Olivia Gatwood is one of the first spoken word poets I came to know and love. She is clever and hilarious, and her socially conscious poetry combined with her stage presence is sharp and compelling. The Manic Pixie Dream Girl poem quite literally describes every John Green novel I’ve ever read, and it provides a much needed perspective into the trials of growing up a girl in a world built for boys. Do we drop our personal identity and exist to further the success of our current love interest? Or do we take up more space than we are offered and risk social repercussions? Olivia turns misogyny into a first-person narrative, one that is both relatable and educational for her audience.

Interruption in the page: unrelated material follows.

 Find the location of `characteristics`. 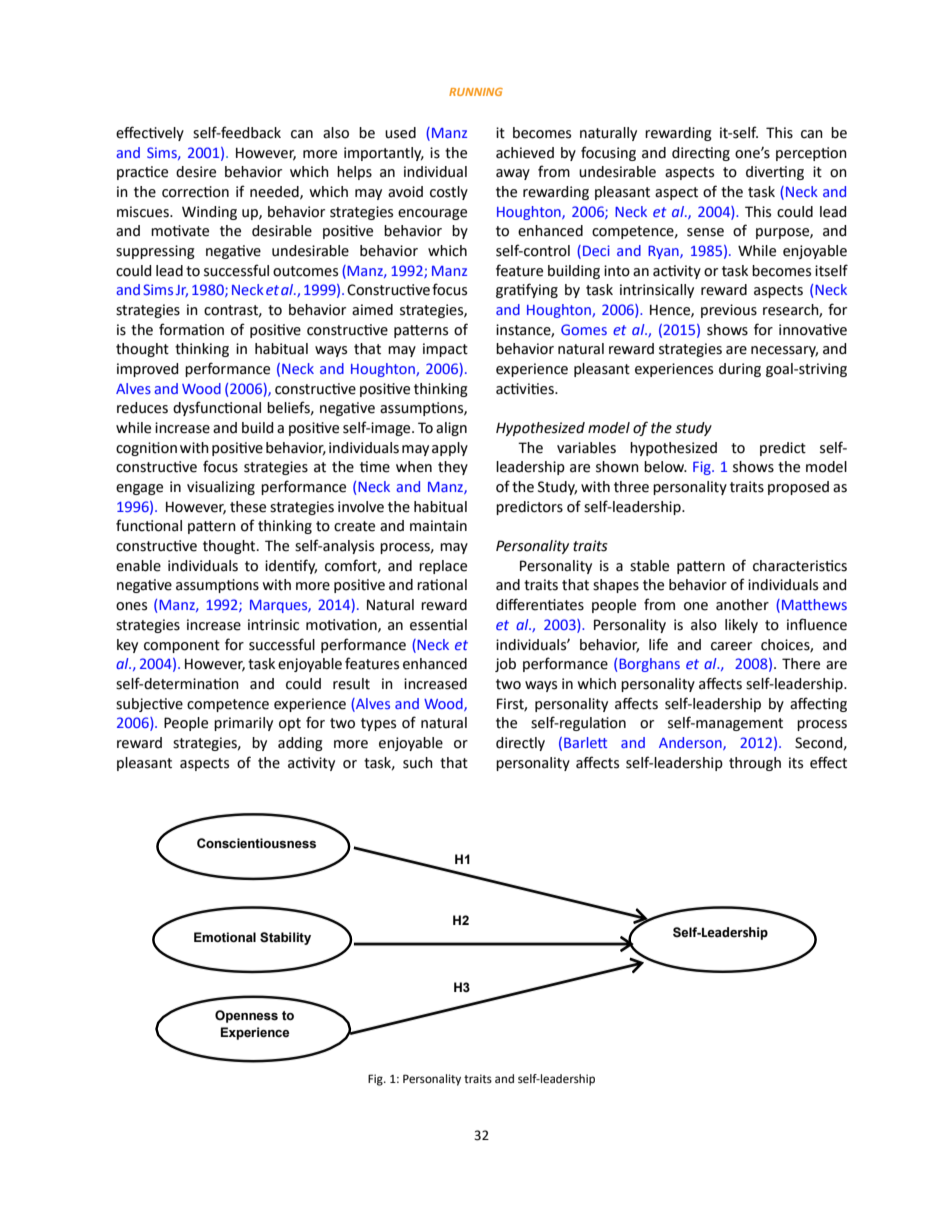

“Black privilege is the hung elephant swinging in the room, is the memory of a slave ship, praying for the Alzheimer’s to kick in. Black privilege is me having already memorized my nephew’s eulogy, my brother’s eulogy, my father’s eulogy, my unconceived child’s eulogy. Black privilege is me thinking my sister’s name, safe from that list. Black privilege is me pretending like I know Trayvon Martin on a first name basis, is me using a dead boy’s name to win a poetry slam, is me carrying a mouthful of other people’s skeletons to use at my own convenience.”

This haunting poem by Crystal Valentine, which I watched on YouTube in the comfort of my own bedroom, left me speechless and unnerved for the rest of my day. I am white, but I am on a journey of unlearning racism. Yet none of that work prepared me for the weight of this poem. I think about how heavy it felt on my heart, and then I realize that my feelings are only a fragment of what it feels like to be a black American.

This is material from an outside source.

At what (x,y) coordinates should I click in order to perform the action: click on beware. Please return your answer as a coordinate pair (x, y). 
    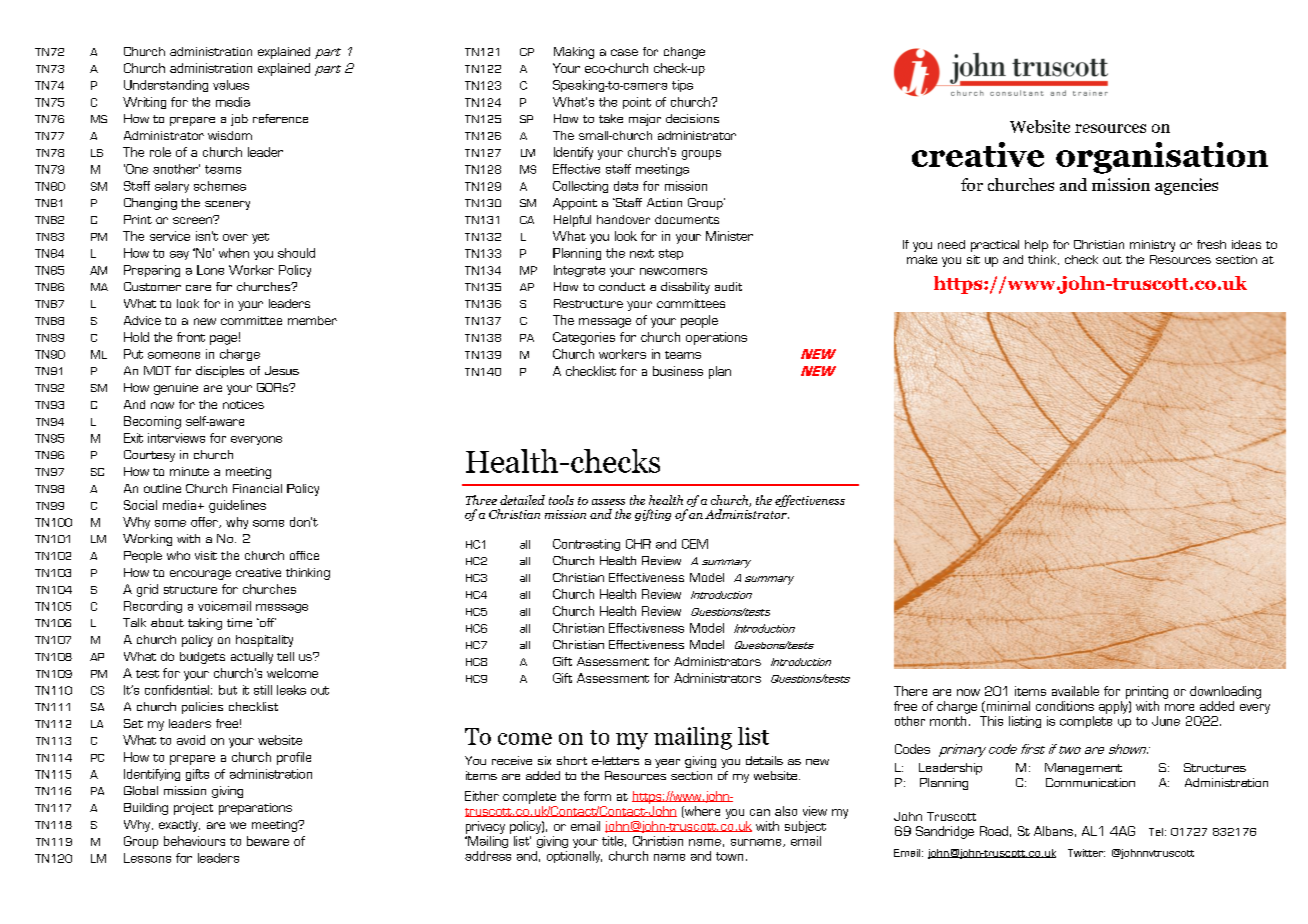
    Looking at the image, I should click on (268, 841).
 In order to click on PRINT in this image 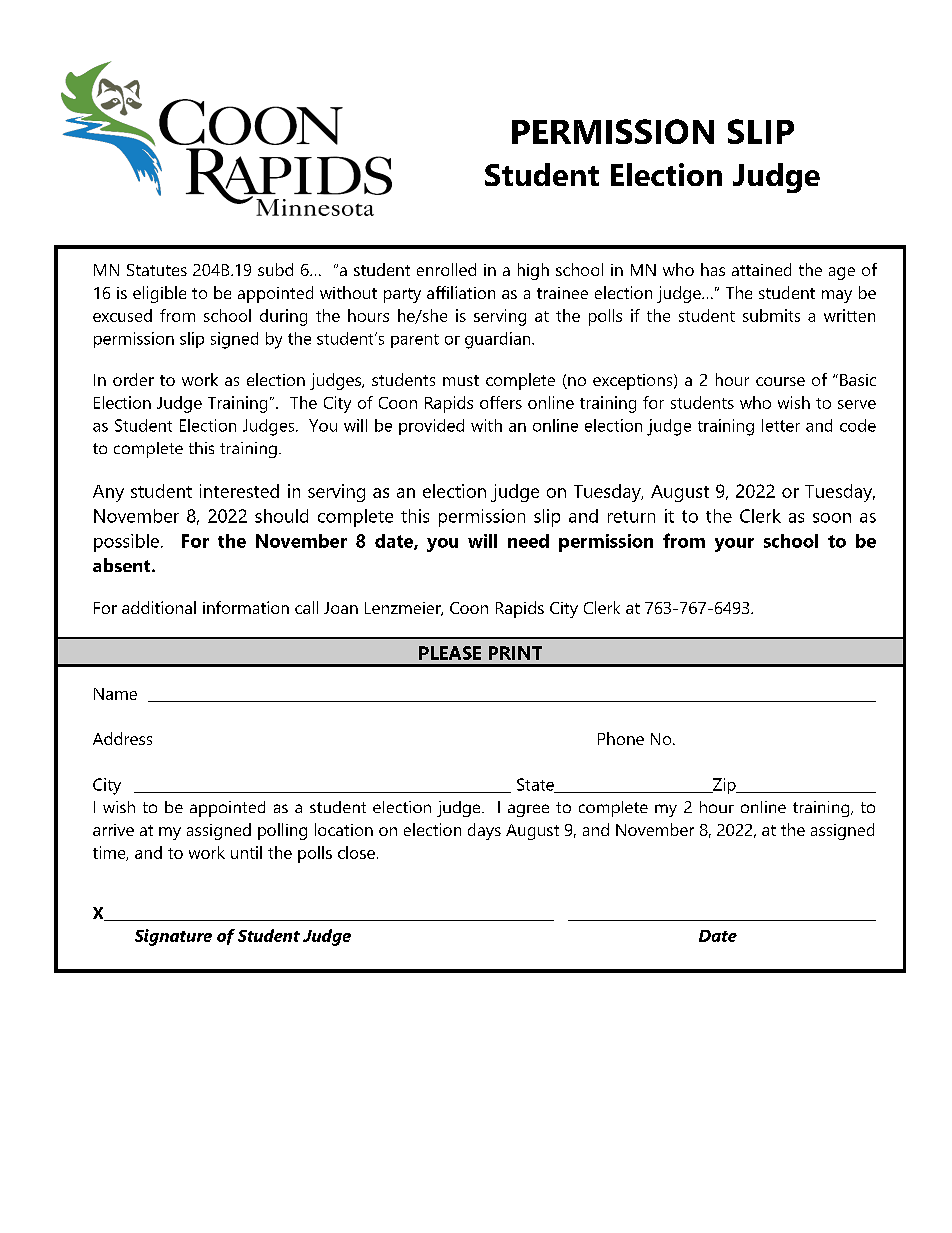, I will do `click(515, 653)`.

The thing about being a white activist for racial justice is that it is a constant choice. I wake up every morning and decide to check my privilege, to expand my horizons, to commit to the grueling process of learning and unlearning, to sit with my “white guilt,” and to stand up for people of color everywhere.

I could easily just give up. If I stopped fighting for reproductive rights, my life would be seriously impacted. If I stopped fighting against police brutality, not much would really happen to me. That right there is my privilege. It is a privilege to learn about racism rather than have to experience it from day one. Crystal Valentine pulls me out of my comfort zone and forces me to feel what she feels even if it’s just for a few minutes, a few hours, a few days.

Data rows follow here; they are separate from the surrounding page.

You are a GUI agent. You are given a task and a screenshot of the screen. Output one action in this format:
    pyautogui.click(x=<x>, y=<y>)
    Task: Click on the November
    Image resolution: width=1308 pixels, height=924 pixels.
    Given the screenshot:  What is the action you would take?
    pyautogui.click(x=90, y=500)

That’s why I love spoken word poetry. There are so many experiences that so many of us will never truly understand, no matter how many books we read and documentaries we watch. We will always be an outsider, we will always be looking at something from the lens of our own privileges.

Spoken word, especially when you are physically in the audience, allows you to truly SEE someone, and hear their story in such an intimate way that it almost feels like you are intruding on their innermost thoughts. But the beautiful thing is that this artist is consciously, willingly choosing to be vulnerable and to spill their heart out for the world. Personally, I have immense gratitude for poets, especially spoken word poets who invite us into their inner world, painting us a picture of an experience we may or may not know of. It cultivates a space conducive to both healing as well as empathy.

In my humble opinion, I believe the world would be a better place if we consumed spoken word poetry as much as we do Netflix, and went to poetry slams as much as we do parties. Spoken word poetry has made me laugh, cry, snap in unison with a room full of strangers, sit uncomfortably with feelings I’ve never felt before, and better understand myself and my personal power.

In my mere 27 years of living, I don’t recall a time where humanity was so disconnected than we are right now. So if something as simple as poetry can help to bridge gaps, increase empathy and understanding, or simply create more love and friendships, I wholeheartedly encourage it. Write on, my friends.